The design and operation of some vital fusion device systems, such as
the neutral beam heating, the impurity control and the thermal power and
particle exhaust systems, require large amounts of atomic and molecular
collisional and radiative data. The overall A+M data information needed in
fusion energy research is enormous and the need for coordination of the
A+M data acquisition efforts on an international level has become evident
already at the beginning of seventies. In response to this need, the
International Atomic Energy Agency (IAEA) has established (1975) an activity
on compilation, evaluation and dissemination of A+M bibliographic and
numerical data for fusion and was charged (by the International Fusion
Research Council) to coordinate the national A+M data efforts for fusion.
Soon after, an international A+M Data Centre Network was established (with
participating data centres from USA, UK, Russia, Japan and France) which
presently includes about 15 data centres. Apart from coordinating the
activities of this Data Centre Network on the establishment of evaluated
and/or recommended international A+M
databases for fusion, the IAEA organizes and
supports additional international coordinated research programmes for
enhancing the A+M data generation for fusion. More than 40 laboratories and
theoretical groups are currently involved in the data generation (and
critical data assessment) effort.

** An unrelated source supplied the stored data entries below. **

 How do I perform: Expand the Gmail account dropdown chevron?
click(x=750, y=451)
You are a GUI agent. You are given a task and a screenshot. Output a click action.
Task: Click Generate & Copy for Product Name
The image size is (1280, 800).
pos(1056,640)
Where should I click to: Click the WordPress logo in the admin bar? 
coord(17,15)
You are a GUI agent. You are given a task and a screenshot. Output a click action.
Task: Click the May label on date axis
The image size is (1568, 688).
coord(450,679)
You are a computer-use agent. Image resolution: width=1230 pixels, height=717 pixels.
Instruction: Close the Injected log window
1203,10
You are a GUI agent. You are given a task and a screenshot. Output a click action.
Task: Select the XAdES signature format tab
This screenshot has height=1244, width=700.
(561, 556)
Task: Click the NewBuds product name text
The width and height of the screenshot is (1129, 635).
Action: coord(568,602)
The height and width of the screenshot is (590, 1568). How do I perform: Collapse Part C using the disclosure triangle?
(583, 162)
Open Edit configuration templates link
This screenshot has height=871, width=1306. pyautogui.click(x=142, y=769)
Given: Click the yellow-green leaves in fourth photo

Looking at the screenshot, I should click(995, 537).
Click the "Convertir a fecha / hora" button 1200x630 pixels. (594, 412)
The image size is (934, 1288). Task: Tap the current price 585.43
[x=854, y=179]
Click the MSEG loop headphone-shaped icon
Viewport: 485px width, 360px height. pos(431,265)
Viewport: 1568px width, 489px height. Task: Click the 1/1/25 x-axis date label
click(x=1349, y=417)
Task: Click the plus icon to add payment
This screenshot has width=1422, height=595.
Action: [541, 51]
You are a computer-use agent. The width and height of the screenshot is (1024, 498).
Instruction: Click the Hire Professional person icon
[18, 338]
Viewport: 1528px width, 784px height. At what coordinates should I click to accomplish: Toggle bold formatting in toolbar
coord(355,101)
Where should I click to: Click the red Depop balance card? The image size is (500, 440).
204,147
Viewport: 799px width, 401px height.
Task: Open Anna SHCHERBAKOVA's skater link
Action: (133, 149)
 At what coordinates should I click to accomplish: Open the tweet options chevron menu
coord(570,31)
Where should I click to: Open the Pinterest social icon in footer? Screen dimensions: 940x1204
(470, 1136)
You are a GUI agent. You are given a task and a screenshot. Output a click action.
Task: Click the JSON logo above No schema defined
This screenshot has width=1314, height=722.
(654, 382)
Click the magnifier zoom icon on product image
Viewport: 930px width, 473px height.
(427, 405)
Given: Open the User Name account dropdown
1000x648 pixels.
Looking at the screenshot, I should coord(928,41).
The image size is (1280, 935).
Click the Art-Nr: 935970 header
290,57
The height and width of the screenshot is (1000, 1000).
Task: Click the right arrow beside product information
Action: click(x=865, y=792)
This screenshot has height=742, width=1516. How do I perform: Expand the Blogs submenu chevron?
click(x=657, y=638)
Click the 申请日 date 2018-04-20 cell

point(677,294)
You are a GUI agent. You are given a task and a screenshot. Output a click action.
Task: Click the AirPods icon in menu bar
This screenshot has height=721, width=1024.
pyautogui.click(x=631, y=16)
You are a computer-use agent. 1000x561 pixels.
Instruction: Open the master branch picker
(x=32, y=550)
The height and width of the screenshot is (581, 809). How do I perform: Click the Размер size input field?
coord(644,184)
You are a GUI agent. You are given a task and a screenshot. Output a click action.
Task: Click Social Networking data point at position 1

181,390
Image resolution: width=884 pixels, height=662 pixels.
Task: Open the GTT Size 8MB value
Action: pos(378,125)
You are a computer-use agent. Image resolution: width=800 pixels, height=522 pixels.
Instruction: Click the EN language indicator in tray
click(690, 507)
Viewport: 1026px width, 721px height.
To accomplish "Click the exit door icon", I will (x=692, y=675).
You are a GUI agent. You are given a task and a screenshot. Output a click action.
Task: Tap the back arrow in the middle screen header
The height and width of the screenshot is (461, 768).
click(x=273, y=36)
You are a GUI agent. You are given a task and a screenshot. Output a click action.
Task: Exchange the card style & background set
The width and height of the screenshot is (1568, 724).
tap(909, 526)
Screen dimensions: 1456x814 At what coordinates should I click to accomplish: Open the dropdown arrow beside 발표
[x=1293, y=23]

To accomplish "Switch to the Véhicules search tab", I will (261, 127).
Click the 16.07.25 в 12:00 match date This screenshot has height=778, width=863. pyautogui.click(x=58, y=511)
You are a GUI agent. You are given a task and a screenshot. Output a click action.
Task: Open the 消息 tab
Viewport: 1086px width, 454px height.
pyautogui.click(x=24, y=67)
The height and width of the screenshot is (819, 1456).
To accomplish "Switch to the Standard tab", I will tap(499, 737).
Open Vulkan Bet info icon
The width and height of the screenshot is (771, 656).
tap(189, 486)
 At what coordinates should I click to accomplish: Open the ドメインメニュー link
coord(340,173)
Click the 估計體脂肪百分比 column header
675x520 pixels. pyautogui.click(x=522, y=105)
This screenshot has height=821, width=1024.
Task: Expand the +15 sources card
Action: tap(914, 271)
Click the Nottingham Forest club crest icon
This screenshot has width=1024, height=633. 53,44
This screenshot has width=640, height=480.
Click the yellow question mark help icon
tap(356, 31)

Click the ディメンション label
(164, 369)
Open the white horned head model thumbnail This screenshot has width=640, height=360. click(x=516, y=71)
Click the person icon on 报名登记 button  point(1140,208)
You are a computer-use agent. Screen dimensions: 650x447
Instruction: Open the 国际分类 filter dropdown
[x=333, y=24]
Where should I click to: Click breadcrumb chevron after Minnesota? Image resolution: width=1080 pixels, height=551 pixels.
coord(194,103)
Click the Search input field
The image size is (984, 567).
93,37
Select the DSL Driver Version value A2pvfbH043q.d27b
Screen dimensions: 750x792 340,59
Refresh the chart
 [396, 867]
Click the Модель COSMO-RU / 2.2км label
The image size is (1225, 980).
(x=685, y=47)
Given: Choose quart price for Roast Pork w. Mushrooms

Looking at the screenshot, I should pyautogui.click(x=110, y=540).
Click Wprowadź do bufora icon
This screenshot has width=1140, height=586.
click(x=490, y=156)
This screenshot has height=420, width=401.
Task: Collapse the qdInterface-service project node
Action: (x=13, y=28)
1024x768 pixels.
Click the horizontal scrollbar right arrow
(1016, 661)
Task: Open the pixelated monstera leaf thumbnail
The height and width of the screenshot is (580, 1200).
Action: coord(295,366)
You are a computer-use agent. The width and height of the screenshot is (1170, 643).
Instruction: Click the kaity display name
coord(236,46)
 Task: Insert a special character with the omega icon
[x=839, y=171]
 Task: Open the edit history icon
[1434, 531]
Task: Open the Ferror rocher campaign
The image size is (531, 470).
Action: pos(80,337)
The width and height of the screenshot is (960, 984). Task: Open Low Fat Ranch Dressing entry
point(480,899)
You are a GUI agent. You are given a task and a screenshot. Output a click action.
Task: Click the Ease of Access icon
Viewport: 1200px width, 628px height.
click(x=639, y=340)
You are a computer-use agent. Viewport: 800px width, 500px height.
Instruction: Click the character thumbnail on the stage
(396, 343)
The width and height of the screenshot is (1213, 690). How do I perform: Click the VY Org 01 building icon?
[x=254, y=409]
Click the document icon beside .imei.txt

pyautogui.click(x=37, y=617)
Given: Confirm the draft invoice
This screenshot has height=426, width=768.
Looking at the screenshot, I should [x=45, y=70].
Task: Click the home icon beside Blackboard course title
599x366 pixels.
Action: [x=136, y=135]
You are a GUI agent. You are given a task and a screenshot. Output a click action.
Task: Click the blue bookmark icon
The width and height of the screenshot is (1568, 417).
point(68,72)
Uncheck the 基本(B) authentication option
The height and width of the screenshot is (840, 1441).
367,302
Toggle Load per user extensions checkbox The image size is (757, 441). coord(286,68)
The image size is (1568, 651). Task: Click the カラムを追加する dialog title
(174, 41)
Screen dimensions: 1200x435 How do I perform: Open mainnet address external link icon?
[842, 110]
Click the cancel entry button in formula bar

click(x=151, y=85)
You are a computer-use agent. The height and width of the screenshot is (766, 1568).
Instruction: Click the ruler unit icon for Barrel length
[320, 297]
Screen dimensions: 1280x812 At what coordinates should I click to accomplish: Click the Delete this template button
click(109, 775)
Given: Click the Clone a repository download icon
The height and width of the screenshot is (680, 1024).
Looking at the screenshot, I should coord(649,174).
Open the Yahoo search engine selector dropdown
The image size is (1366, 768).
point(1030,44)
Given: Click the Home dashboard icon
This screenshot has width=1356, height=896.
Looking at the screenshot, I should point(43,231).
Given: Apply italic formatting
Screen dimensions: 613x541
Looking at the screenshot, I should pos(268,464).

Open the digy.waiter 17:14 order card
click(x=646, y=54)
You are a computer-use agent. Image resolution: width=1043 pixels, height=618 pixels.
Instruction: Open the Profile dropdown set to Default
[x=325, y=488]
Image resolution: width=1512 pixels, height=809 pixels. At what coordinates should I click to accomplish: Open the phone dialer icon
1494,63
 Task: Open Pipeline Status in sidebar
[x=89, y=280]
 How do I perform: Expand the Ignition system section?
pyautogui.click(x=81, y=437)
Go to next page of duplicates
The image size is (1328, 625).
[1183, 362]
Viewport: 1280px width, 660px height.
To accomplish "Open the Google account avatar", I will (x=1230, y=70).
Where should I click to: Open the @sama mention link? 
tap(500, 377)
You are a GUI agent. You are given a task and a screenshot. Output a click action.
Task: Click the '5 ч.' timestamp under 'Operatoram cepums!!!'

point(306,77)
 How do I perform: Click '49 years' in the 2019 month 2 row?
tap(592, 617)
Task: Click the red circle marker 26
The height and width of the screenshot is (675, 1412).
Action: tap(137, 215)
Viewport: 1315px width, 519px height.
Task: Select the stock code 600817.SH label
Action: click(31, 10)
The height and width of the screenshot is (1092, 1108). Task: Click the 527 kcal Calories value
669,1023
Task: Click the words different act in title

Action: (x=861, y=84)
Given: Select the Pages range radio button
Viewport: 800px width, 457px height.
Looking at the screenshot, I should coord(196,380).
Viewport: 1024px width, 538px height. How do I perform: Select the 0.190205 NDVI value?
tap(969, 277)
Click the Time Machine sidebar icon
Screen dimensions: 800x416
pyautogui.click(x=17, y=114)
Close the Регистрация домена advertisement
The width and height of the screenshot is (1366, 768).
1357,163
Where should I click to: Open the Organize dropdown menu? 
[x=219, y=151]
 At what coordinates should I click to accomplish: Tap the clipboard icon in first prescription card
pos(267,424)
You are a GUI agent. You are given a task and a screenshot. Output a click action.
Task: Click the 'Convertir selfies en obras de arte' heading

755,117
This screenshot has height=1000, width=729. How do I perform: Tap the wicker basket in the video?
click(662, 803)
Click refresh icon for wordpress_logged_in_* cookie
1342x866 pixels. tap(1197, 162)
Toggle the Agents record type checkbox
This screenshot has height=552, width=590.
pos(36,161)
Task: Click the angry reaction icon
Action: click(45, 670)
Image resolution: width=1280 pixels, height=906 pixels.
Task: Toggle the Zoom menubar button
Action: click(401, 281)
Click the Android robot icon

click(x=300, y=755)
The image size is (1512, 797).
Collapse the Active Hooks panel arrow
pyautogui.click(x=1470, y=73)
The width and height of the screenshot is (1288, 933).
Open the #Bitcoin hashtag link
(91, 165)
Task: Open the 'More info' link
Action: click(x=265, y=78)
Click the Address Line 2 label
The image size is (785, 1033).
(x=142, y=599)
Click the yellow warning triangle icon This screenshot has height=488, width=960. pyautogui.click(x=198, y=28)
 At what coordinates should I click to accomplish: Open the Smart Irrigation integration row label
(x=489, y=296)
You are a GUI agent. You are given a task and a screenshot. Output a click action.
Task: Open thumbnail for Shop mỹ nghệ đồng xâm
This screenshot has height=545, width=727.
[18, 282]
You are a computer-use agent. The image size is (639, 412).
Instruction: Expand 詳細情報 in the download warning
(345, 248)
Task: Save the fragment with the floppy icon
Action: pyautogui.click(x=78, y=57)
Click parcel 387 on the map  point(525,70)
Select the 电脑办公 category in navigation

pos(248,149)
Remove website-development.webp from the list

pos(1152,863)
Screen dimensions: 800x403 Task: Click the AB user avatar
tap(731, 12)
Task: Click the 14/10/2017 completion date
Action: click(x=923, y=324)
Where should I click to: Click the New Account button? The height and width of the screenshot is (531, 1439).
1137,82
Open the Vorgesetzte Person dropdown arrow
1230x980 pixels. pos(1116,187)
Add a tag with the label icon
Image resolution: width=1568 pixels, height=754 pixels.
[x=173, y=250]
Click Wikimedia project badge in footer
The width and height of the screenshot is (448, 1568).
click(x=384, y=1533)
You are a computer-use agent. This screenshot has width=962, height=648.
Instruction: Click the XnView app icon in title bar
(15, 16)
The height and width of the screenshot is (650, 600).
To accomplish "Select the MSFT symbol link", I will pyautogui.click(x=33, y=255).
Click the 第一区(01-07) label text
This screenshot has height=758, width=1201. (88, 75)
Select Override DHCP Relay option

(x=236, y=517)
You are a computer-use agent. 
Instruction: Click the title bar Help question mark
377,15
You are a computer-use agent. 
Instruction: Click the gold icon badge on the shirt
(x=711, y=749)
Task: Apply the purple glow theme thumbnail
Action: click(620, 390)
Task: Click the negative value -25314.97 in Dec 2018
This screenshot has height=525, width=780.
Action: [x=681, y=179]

The results of the IAEA coordinated A+M
data activities for fusion are contained in the IAEA Atomic and Molecular
Data Information System (AMDIS), the databases of which are online accessible
(via Internet and WWW).
The establishment of the international A+M database for fusion is an example
(among many others) which illustrates the usefulness of the coordination of
A+M data efforts for creating a comprehensive database for certain field of
scientific or technological research. This example also reveals the
necessary conditions for a successful coordination of the A+M data efforts
on establishing a database for a research field (or a specific research
subject): (i) clear identification of the needs for such data (the users
community), (ii) identification of the research groups, laboratories or data
centres which jointly have the potential to provide (compile, evaluate and/or
generate) the required data, (iii) establishment of an effective mechanism
for work coordination, (iv) availability of adequate funds (normally
provided by the data users or national funding agencies) and (v) resolved
situation regarding the intellectual property rights.
GENERAL CONCLUSIONS
Although limited in the scope (due to the time constrains), the panel
discussions have shown that the A+M collisional and radiative processes play
an essential role in many modern science and technology areas and that the
quantitative information about these processes is instrumental for the further
progress in these areas. The research and development fields analysed
at the panel (spectrochemistry, industrial and technology plasma applications,
fusion energy research) have demonstrated that there are urgent needs for
establishing comprehensive and reliable A+M databases for the advancement
of these fields. Coordination of world-wide efforts on establishing such
databases is found to be advantageous for rapid and efficient achievement of
the development goals (as has been demonstrated in the case of fusion energy
research). The coordination of database establishment efforts in the areas
of industrial and technology plasma applications requires fulfillment of
certain conditions (see the last part of the previous section), the most
critical of which are those related to the funding and
intellectual properties rights.
The interaction and constructive dialogue of all factors involved in a
database establishment process may help in removing these difficulties.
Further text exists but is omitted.